Material to process |
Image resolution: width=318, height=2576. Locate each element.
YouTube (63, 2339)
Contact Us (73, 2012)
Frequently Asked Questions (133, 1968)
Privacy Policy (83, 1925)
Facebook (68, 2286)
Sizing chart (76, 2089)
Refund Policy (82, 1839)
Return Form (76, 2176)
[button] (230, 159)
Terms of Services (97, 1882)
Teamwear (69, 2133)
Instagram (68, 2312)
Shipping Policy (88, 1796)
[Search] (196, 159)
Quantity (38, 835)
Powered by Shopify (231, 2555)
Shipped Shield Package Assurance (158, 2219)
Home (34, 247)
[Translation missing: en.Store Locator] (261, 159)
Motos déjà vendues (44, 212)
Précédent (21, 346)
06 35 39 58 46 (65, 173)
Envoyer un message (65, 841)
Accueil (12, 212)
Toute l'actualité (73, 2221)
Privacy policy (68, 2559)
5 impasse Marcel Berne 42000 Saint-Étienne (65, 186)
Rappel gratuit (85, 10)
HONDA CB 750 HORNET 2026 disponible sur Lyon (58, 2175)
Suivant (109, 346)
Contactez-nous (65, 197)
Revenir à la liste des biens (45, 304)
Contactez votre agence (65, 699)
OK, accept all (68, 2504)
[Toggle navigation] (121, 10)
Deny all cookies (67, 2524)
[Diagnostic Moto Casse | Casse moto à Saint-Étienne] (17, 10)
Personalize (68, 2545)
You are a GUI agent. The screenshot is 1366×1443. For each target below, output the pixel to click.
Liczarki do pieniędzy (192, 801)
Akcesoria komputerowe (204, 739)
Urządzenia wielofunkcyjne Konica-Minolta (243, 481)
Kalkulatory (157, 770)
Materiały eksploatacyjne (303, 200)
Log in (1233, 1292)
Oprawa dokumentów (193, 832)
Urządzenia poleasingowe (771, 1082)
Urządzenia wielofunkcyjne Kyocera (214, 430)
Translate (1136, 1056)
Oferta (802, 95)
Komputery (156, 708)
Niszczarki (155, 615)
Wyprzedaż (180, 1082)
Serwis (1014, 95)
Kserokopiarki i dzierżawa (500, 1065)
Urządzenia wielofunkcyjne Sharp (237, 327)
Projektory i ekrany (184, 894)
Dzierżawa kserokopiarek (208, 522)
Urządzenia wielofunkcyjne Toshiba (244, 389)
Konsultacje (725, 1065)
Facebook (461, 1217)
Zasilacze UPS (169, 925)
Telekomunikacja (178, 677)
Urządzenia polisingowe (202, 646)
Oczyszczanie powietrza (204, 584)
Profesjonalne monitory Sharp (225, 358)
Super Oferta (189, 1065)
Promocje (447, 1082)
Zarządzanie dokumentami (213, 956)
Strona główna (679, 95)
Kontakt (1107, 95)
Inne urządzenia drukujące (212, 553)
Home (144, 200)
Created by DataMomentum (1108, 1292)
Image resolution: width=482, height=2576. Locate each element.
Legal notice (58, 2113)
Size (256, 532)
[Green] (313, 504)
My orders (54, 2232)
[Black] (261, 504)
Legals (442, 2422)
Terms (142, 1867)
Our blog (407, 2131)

Task item | After reading the listing, write out every line of it exactly.

Result |
Image resolution: width=318, height=2576. Locate each element.
YouTube (63, 2339)
Contact Us (73, 2012)
Frequently Asked Questions (133, 1968)
Privacy Policy (83, 1925)
Facebook (68, 2286)
Sizing chart (76, 2089)
Refund Policy (82, 1839)
Return Form (76, 2176)
[button] (230, 159)
Terms of Services (97, 1882)
Teamwear (69, 2133)
Instagram (68, 2312)
Shipping Policy (88, 1796)
[Search] (196, 159)
Quantity (38, 835)
Powered by Shopify (231, 2555)
Shipped Shield Package Assurance (158, 2219)
Home (34, 247)
[Translation missing: en.Store Locator] (261, 159)
Motos déjà vendues (44, 212)
Précédent (21, 346)
06 35 39 58 46 (65, 173)
Envoyer un message (65, 841)
Accueil (12, 212)
Toute l'actualité (73, 2221)
Privacy policy (68, 2559)
5 impasse Marcel Berne 42000 Saint-Étienne (65, 186)
Rappel gratuit (85, 10)
HONDA CB 750 HORNET 2026 disponible sur Lyon (58, 2175)
Suivant (109, 346)
Contactez-nous (65, 197)
Revenir à la liste des biens (45, 304)
Contactez votre agence (65, 699)
OK, accept all (68, 2504)
[Toggle navigation] (121, 10)
Deny all cookies (67, 2524)
[Diagnostic Moto Casse | Casse moto à Saint-Étienne] (17, 10)
Personalize (68, 2545)
You are a GUI agent. The screenshot is 1366×1443. For each target below, output the pixel to click.
Liczarki do pieniędzy (192, 801)
Akcesoria komputerowe (204, 739)
Urządzenia wielofunkcyjne Konica-Minolta (243, 481)
Kalkulatory (157, 770)
Materiały eksploatacyjne (303, 200)
Log in (1233, 1292)
Oprawa dokumentów (193, 832)
Urządzenia poleasingowe (771, 1082)
Urządzenia wielofunkcyjne Kyocera (214, 430)
Translate (1136, 1056)
Oferta (802, 95)
Komputery (156, 708)
Niszczarki (155, 615)
Wyprzedaż (180, 1082)
Serwis (1014, 95)
Kserokopiarki i dzierżawa (500, 1065)
Urządzenia wielofunkcyjne Sharp (237, 327)
Projektory i ekrany (184, 894)
Dzierżawa kserokopiarek (208, 522)
Urządzenia wielofunkcyjne Toshiba (244, 389)
Konsultacje (725, 1065)
Facebook (461, 1217)
Zasilacze UPS (169, 925)
Telekomunikacja (178, 677)
Urządzenia polisingowe (202, 646)
Oczyszczanie powietrza (204, 584)
Profesjonalne monitory Sharp (225, 358)
Super Oferta (189, 1065)
Promocje (447, 1082)
Zarządzanie dokumentami (213, 956)
Strona główna (679, 95)
Kontakt (1107, 95)
Inne urządzenia drukujące (212, 553)
Home (144, 200)
Created by DataMomentum (1108, 1292)
Image resolution: width=482, height=2576. Locate each element.
Legal notice (58, 2113)
Size (256, 532)
[Green] (313, 504)
My orders (54, 2232)
[Black] (261, 504)
Legals (442, 2422)
Terms (142, 1867)
Our blog (407, 2131)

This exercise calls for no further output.